Now, let's talk about something that affects all of us — seasons! You must have noticed that we go through a cycle of seasons every year. Have you ever wondered why we have summer and winter? Is it related to the revolution of the Earth around the Sun in some way? You might have also noticed that days are longer in summer than in winter.
Here's the answer, students. The Earth's axis of rotation is not upright with respect to the orbit, but is tilted. The Earth maintains this tilt as it orbits around the Sun. This tilt of the Earth's axis and the spherical shape of the Earth gives rise to seasons. Let me explain how.
In June, the Northern Hemisphere is tilted towards the Sun while the Southern Hemisphere is tilted away from the Sun. Due to the spherical shape of the Earth's surface, a given amount of sunrays are spread in a smaller area in the Northern Hemisphere compared to the Southern Hemisphere. So that area is heated more. Further, the Northern Hemisphere receives sunlight for more than 12 hours in June. So, the Northern Hemisphere experiences more intense sunlight, which lasts for a longer time, causing the summer season.
In December, the situation is opposite in the Northern Hemisphere. It is tilted away from the Sun, so it experiences winter season with sunlight for a shorter time. The seasons and length of daytime are reversed in the Southern Hemisphere as compared to the Northern Hemisphere. There, it is winter in June and summer in December.

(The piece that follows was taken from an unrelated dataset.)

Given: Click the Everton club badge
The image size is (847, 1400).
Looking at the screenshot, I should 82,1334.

Now, let me tell you about some important days. In the Northern Hemisphere, the longest day occurs around 21 June. This is known as summer solstice. After the summer solstice, the duration of a day becomes shorter while that of a night becomes longer. The shortest day and longest night in this Hemisphere occur around 22 December, known as the winter solstice. Around 21 March and 23 September, the daytime lasts for 12 hours. In the Northern Hemisphere, these days are called the spring and the autumn equinox, respectively.

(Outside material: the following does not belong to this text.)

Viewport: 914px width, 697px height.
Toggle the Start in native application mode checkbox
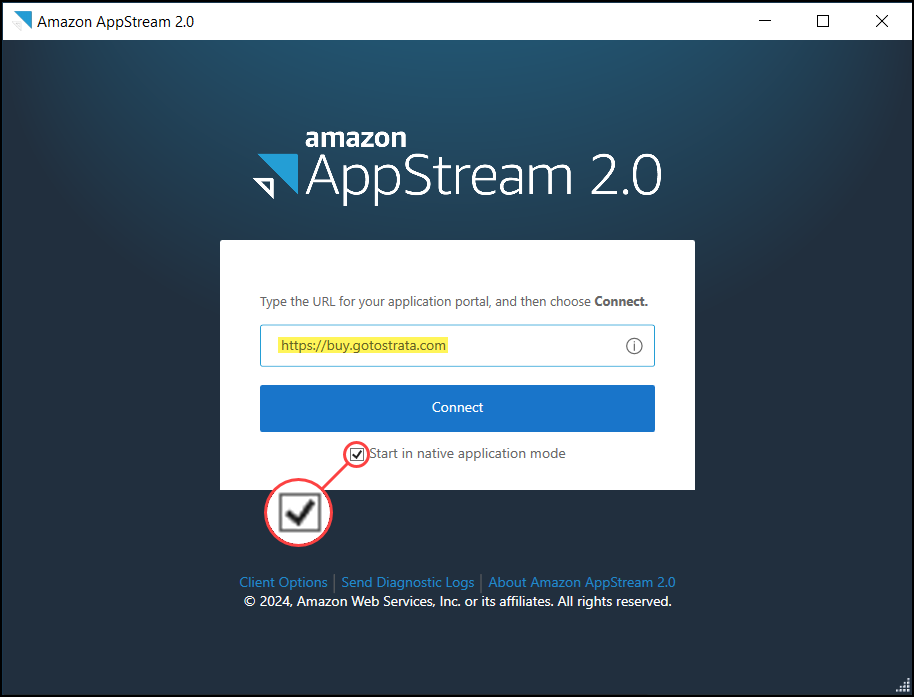(357, 454)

At the North Pole, the Sun rises in the East direction on the equinox day — 21 March — and remains continuously in the sky for six months. The Sun sets on 22 September. The South Pole experiences the opposite behaviour. The polar regions thus experience continuous sunshine for six months followed by a six-month period of darkness.
On the equator, there is always 12 hours of sunlight and 12 hours of darkness. There is little difference in the intensity of the sunrays falling on the equator in different months. Thus, for the southern states of India that lie close to the equator, like Kerala and Tamil Nadu, the effect of seasons is not very prominent.
Now students, I want to clear a common misconception. Some people think that seasons occur because the Earth is closer to the Sun in summer and farther in winter. But this is not true! The difference in distances is very small and is not the reason for seasons. In fact, the Earth is closest to the Sun in January, which is winter in the Northern Hemisphere! So remember, seasons occur because of the tilt of the Earth's axis of rotation and its spherical shape, not because of the distance from the Sun.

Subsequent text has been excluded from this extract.